▸ AVAILABLE DATA
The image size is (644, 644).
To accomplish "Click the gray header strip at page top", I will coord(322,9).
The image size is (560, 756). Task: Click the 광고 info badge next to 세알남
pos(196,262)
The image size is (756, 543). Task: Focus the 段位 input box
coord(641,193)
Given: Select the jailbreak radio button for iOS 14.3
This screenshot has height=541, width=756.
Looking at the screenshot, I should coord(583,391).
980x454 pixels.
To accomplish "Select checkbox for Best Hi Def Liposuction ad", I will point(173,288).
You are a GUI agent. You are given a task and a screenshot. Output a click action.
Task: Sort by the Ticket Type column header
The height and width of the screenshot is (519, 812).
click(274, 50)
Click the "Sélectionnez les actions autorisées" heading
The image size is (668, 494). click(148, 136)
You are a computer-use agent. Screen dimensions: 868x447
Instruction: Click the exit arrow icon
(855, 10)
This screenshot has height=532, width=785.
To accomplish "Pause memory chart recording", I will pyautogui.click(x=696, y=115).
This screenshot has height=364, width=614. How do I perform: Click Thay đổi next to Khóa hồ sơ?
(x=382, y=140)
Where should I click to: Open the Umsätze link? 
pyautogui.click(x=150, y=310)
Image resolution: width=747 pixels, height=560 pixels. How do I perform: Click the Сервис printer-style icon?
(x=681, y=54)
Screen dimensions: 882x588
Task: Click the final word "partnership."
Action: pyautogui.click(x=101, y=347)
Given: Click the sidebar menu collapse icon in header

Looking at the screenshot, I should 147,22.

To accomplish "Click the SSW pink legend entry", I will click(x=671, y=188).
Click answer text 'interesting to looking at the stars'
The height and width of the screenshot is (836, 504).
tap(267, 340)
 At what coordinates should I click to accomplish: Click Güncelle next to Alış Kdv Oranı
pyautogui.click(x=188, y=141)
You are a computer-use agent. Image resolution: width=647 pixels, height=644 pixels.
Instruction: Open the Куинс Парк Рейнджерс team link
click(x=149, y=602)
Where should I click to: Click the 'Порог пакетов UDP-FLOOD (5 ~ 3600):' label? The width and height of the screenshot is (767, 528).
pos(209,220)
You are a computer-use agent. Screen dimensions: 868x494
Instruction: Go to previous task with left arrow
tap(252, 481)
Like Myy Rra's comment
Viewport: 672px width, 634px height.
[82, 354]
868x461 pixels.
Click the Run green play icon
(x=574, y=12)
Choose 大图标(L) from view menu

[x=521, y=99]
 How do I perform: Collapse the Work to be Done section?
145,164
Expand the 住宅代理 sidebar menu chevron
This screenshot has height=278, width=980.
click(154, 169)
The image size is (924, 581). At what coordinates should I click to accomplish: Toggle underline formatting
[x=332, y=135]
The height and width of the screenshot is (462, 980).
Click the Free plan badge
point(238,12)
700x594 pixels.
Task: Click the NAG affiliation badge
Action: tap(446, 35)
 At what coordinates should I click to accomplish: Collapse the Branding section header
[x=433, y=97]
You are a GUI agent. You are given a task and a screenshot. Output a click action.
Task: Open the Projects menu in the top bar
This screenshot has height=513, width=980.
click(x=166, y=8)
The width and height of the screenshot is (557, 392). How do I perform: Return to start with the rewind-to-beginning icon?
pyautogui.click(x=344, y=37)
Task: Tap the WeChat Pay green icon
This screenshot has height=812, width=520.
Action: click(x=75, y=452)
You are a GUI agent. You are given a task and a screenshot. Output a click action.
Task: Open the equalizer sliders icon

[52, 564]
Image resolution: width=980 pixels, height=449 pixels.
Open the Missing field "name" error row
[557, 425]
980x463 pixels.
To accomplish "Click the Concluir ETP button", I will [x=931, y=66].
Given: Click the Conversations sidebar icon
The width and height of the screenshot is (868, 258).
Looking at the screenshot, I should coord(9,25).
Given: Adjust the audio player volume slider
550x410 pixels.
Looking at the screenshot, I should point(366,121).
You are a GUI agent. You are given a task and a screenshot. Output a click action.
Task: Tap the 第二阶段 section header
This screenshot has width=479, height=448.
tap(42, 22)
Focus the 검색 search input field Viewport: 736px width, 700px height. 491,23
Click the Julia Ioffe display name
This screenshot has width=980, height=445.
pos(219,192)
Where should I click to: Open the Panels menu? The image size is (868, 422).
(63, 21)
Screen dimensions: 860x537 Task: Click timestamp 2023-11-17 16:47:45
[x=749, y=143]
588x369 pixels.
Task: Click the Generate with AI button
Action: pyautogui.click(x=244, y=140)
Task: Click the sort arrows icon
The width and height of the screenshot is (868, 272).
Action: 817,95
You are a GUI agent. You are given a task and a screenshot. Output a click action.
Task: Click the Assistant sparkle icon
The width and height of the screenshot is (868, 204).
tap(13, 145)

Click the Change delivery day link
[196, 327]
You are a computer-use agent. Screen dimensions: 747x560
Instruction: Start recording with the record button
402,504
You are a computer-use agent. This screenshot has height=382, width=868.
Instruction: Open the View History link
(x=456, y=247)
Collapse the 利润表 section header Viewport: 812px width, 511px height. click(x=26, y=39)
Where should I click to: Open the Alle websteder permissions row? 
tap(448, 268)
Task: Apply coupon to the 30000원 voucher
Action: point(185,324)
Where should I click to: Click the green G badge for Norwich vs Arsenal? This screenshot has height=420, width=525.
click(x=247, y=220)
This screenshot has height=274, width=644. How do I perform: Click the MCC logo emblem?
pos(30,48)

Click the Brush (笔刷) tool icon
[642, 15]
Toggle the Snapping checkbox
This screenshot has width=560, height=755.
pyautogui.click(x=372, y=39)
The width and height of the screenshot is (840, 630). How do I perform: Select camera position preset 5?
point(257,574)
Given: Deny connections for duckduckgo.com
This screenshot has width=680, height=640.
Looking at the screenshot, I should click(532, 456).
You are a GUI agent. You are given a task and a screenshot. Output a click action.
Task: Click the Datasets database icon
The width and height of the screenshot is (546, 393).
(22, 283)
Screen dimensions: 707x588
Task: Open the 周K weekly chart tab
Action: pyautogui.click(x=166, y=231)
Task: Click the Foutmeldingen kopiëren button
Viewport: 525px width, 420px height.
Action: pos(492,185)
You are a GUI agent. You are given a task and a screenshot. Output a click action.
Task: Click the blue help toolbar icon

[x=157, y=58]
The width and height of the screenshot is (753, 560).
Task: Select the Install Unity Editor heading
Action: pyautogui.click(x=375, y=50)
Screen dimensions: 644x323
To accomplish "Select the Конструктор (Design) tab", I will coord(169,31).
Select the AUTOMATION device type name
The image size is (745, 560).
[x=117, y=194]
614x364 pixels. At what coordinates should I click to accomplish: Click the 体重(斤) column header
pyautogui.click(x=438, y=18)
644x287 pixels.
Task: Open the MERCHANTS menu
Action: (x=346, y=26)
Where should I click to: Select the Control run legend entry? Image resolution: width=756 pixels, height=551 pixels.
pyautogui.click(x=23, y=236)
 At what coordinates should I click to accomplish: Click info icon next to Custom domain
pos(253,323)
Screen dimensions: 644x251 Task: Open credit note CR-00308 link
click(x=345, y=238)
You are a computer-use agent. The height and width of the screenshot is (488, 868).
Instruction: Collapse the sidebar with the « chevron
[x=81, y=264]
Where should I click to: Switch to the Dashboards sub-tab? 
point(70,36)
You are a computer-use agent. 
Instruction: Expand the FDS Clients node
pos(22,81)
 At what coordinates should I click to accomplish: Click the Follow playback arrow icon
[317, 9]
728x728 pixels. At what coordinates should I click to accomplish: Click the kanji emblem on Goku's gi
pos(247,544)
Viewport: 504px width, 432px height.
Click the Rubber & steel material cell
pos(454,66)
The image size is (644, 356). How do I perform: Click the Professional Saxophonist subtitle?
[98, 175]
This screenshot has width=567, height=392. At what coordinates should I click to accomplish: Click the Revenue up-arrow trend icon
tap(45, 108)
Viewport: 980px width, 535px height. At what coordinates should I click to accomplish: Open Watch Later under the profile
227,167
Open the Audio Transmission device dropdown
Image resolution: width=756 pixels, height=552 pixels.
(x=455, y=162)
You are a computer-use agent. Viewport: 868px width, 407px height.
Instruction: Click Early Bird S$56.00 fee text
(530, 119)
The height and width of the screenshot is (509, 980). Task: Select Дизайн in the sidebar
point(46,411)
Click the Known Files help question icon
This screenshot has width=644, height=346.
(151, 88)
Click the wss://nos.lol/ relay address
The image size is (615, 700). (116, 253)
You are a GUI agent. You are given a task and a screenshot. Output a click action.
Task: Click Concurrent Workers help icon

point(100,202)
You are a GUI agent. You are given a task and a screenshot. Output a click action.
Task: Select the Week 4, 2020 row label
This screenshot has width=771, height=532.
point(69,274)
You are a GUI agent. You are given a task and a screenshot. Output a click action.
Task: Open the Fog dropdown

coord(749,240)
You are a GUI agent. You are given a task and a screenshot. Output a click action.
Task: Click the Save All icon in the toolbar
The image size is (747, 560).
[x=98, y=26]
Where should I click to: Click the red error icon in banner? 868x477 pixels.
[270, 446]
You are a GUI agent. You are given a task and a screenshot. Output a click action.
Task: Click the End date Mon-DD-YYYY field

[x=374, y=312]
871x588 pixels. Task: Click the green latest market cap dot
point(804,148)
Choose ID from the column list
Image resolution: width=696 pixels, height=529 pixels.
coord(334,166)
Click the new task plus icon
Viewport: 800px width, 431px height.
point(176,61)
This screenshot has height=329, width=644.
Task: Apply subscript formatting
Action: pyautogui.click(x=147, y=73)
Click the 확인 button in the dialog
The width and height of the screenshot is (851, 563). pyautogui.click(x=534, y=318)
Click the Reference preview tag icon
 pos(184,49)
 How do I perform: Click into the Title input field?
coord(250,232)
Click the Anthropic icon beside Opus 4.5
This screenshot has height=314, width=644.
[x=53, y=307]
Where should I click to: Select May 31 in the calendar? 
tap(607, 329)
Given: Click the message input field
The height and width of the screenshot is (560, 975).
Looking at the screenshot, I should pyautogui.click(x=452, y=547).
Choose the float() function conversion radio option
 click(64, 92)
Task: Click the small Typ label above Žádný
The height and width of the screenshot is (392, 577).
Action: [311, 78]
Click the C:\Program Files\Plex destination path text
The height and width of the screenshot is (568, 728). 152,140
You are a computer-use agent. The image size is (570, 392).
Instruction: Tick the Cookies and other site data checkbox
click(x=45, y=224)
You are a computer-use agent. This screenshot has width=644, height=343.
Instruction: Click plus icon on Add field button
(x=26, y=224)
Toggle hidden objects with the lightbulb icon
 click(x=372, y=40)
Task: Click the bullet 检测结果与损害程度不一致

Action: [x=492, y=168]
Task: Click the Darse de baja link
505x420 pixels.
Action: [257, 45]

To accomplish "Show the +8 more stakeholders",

▸ TASK
The lines to set down, exactly and with both ends included, run from the one containing "Click the C:\Program" to the last line of the data above.

▸ TASK RESULT
Click the C:\Program Files\Plex destination path text
The height and width of the screenshot is (568, 728). 152,140
You are a computer-use agent. The image size is (570, 392).
Instruction: Tick the Cookies and other site data checkbox
click(x=45, y=224)
You are a computer-use agent. This screenshot has width=644, height=343.
Instruction: Click plus icon on Add field button
(x=26, y=224)
Toggle hidden objects with the lightbulb icon
 click(x=372, y=40)
Task: Click the bullet 检测结果与损害程度不一致

Action: [x=492, y=168]
Task: Click the Darse de baja link
505x420 pixels.
Action: [257, 45]

To accomplish "Show the +8 more stakeholders",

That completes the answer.